The other type of events are external events, which comprise all optical disturbances that are not caused by the observer and therefore must emanate from outside causes. External events are grouped into three main varieties, changes in the layout of surfaces as produced by changes in an object's position or orientation, changes in color and texture of surfaces as for instance produced by a fruit ripening, and changes in existence of surfaces, such as an object breaking into pieces. According to the above mentioned principle of KDE, film is able to uniquely specify most, if not all of these external events. That is the kinematic information that specifies the dynamic events of occlusion, collision, disintegration etc. is preserved in film. Interactivity is missing, but external events are sufficiently specified. Filmic events may lack uniqueness because they are accompanied by contradicting invariants specifying the canvas, but they allow the viewer's visual system to identify the external event that is represented.

4. Violations of the rules of natural viewing

Given this general mode of human perception combined with the artificial nature of motion pictures, it is possible to violate most of the laws that govern external events. I claim that this ability is unique to motion pictures and responsible for a good part of their fascination. In other words, the true power of a motion picture lies in its ability to specify events that are impossible in the natural world. These cases, which I call violations of natural viewing invariants, produce emotions like joy and magic. To support this claim I will now take a closer systematic look at different violations of internal and in particular external events. These violations are the key to understanding filmic event perception.

4.1. Violations in frozen renditions

The underspecification of the 3-D scene to which a picture refers translates into the fact that it is possible to construct a corresponding 3-D scene from most pictures, albeit strange looking ones. Hence, in frozen renditions conventional rather than objective violations prevail. If we create a distorted perspective rendition of a shoe carton, its sides may no longer look parallel, but who is to say that such a strange carton cannot exist. We have violated conventional wisdom of shoe cartons but not any natural law. Even size violations may depict a possible world. If we stand 50 cm in front of a photograph in which a matchbox subtends 1 m we are either confronted with a magnification or we have assumed the wrong viewing distance. Interestingly, the visual system is very tolerant with regard to assuming incorrect viewing distances although there are noticeable differences between altered viewing distance and a shot with a magnifying lens (see Lumsden, 1980). So strictly speaking, these are no violations. We can conceive 3-D worlds that correspond to these interpretations. True pictorial violations in frozen arrays are rare but they do of course exist, and have been discovered by artists consistent with my earlier claim that still images leave no more room for exploration. Prominent examples are the drawings of Maurits Escher or the paintings of René Magritte. The ”Waterfall” by Escher (Figure 3) violates global depth relations while some of Magritte's paintings violate the law of occlusion (i. e. the fact that closer objects visually cover up objects positioned behind them). This is for instance the case in ”Le blanc seing” (Figure 4) where the lady on the horse should be occluded by the tree in front of her.

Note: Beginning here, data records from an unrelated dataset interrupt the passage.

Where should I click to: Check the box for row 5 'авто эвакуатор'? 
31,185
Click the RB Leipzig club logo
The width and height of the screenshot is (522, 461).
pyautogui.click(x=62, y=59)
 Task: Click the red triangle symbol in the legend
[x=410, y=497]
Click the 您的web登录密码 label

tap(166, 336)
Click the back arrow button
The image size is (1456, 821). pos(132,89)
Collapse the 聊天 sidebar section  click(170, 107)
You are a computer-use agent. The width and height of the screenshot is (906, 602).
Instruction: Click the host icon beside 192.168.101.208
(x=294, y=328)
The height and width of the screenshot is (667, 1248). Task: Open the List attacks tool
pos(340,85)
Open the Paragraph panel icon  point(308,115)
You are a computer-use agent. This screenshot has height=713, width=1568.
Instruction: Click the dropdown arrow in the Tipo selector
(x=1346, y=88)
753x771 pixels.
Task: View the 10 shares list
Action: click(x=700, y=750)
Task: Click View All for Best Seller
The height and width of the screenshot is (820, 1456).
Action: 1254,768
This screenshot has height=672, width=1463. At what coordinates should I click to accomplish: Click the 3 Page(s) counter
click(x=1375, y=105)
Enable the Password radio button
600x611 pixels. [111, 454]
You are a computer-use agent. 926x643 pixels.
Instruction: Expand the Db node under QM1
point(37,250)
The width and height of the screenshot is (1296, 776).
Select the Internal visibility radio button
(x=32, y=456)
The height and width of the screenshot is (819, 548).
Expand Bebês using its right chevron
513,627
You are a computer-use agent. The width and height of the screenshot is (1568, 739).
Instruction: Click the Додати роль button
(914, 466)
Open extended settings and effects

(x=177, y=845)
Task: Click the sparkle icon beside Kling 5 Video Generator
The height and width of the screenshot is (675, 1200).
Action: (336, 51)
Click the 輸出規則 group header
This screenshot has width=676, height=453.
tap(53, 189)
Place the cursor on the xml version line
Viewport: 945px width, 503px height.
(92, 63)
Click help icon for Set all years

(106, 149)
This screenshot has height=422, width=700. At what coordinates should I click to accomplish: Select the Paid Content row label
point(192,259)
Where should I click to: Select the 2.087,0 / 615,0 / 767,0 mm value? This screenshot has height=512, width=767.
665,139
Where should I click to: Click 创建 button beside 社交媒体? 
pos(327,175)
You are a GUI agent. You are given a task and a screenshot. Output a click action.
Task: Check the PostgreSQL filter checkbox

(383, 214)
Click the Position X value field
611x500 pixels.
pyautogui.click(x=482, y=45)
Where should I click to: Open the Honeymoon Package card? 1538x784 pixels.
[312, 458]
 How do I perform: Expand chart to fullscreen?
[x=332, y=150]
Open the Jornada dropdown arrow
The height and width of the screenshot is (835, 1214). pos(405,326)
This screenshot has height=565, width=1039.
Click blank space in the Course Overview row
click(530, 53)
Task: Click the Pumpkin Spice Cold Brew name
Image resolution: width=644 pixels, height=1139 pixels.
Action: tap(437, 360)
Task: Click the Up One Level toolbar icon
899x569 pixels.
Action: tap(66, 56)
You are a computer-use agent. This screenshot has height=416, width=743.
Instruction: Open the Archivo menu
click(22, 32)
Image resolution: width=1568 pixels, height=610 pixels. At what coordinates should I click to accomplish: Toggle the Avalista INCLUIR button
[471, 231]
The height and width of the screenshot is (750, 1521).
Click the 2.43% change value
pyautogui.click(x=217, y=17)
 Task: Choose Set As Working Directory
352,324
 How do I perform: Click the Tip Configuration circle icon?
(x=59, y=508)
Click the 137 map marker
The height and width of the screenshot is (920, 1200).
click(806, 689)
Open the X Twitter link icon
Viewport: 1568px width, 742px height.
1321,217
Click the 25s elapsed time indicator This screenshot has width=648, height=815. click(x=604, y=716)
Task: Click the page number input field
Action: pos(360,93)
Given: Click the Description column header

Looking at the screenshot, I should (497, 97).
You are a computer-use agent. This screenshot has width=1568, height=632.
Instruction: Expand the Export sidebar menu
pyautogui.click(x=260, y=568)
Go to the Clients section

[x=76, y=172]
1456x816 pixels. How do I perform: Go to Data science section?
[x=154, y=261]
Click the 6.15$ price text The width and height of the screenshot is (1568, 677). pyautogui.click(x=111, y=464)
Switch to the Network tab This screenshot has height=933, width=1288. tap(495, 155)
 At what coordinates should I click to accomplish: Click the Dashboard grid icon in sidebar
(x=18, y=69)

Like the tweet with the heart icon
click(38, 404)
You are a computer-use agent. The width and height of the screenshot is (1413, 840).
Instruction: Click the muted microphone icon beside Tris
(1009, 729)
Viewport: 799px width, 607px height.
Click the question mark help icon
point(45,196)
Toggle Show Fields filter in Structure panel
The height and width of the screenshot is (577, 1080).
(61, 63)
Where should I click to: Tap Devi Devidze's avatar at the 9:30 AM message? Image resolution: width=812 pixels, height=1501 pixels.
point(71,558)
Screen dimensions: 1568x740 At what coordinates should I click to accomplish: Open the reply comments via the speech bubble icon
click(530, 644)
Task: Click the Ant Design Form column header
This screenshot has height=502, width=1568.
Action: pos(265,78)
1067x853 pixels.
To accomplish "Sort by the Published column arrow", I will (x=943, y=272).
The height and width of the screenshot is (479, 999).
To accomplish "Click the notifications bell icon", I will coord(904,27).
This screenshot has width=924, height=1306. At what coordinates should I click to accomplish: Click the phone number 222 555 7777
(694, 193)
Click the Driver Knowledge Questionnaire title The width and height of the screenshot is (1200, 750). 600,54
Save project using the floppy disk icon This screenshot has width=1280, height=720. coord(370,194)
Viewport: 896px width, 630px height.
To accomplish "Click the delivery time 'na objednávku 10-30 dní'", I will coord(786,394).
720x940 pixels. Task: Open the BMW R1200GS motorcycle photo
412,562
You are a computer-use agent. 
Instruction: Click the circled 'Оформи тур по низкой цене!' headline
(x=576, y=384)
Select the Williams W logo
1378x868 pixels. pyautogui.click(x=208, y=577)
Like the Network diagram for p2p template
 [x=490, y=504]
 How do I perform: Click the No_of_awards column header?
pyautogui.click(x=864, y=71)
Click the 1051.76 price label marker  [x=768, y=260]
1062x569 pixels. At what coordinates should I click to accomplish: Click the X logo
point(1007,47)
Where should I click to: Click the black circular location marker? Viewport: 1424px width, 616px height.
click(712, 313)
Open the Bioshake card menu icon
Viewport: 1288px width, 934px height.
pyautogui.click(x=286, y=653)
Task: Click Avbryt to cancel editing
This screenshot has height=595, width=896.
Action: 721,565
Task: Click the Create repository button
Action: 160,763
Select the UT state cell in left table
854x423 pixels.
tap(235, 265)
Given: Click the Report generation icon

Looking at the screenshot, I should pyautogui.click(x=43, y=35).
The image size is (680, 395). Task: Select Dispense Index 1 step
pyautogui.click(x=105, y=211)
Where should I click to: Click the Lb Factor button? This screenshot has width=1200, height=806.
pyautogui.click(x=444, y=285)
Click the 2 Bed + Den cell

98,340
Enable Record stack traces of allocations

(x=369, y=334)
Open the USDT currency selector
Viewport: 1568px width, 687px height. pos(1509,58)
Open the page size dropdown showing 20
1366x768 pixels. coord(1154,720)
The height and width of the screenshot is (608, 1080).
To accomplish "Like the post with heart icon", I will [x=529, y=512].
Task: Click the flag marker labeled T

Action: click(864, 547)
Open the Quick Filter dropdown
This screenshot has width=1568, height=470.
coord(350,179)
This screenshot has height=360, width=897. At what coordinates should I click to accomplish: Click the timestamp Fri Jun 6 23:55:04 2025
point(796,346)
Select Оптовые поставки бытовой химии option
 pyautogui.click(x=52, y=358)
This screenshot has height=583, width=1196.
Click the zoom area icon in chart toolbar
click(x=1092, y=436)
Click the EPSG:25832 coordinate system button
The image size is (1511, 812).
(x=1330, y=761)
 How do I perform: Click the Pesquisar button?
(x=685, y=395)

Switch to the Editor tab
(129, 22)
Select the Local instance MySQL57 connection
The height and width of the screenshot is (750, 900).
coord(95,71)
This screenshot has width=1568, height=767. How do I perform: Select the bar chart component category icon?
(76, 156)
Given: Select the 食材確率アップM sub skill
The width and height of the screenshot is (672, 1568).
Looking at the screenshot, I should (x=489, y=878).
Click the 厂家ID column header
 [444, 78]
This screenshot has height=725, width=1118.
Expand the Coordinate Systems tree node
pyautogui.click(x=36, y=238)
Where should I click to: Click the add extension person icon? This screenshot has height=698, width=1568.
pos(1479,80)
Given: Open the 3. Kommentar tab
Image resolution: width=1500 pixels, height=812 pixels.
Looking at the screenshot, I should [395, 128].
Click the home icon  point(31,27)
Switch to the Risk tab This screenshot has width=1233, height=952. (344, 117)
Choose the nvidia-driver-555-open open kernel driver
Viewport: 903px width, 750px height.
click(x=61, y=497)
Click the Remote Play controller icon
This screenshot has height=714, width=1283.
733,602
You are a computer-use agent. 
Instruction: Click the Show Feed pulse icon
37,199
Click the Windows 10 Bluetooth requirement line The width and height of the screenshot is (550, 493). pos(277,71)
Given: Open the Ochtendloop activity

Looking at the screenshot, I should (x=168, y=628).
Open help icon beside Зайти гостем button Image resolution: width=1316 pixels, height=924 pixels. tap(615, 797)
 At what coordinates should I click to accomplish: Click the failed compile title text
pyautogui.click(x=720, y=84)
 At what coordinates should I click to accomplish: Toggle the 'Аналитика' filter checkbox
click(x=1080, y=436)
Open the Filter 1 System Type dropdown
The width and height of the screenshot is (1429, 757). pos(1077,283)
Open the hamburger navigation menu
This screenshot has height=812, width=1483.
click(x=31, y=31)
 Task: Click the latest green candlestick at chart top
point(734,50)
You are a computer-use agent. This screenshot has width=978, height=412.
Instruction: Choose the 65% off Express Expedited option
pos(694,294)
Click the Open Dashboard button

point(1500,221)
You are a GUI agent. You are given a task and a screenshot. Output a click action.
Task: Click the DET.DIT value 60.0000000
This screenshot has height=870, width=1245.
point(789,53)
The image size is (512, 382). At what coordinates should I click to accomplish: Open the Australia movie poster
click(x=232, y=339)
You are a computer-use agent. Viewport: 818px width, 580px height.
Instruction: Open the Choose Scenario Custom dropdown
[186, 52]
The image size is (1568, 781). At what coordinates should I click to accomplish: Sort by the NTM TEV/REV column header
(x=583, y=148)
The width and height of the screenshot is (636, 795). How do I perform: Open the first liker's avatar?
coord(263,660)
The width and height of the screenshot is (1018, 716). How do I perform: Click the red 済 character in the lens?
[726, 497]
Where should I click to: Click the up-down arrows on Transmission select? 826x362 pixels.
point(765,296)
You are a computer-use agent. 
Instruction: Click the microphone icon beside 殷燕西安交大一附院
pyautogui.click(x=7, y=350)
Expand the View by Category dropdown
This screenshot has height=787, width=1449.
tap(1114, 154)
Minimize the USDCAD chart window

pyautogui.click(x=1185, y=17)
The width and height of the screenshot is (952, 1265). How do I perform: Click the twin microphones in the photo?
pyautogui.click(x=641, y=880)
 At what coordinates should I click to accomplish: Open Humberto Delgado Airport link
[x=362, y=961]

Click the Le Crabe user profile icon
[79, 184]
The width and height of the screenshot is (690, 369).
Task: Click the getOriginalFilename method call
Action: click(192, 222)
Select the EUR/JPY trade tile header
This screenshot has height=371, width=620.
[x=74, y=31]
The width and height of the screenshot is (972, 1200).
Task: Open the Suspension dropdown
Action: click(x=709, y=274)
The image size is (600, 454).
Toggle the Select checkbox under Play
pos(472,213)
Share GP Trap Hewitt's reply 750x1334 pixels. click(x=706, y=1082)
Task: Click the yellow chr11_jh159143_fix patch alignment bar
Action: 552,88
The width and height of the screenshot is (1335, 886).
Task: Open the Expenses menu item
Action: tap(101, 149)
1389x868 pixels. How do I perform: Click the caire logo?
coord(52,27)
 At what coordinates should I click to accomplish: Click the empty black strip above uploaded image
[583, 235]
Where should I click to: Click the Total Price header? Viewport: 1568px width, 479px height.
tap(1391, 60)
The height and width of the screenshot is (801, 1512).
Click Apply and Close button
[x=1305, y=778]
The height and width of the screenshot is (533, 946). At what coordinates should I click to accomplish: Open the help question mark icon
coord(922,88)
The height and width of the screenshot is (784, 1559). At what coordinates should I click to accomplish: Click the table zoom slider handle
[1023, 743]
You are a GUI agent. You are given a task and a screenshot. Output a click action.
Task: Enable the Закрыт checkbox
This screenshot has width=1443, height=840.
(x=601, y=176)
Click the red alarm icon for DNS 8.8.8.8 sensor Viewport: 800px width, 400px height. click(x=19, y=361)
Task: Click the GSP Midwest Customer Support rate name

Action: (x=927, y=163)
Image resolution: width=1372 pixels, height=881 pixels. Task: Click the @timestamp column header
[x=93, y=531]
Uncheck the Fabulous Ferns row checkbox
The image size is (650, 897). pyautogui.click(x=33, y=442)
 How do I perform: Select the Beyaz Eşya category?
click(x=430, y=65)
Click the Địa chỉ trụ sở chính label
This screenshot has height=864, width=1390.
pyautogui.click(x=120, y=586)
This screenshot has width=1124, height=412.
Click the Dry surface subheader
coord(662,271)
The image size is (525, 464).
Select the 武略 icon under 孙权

Because of the inherent ambiguity of still pictures, violations observed in them are quite rare. The true violations just mentioned, however, could in principle be transferred to motion pictures. Imagine water running down Escher's waterfall and the mill's wheel turning. What a strange paradoxical world we were to enter in such a movie. More extreme even, the animated version of Magritte's rider: imagine the lady's surface texture on every other tree behind which she rides. Let us note that these violations are of such fundamental nature that it is not surprising we cannot readily think of any motion picture that has explored them. At the same time there is nothing that prevents experimental film to do so. The film work of early cinematographers such as Hans Richter, Fernand Léger, and Maya Deren took steps in this direction of ”animated painting” (Deren, 1960), but this venue soon became abandoned. This might explain why some of Maya Deren's short films such as ”Meshes of the Afternoon” (1943) with its causality-defying events to this day appear revolutionary, although practical technical obstacles to such experimentation have ceased to exist. Before the invention of computer animation pictorial violations had been much harder to implement then they are today.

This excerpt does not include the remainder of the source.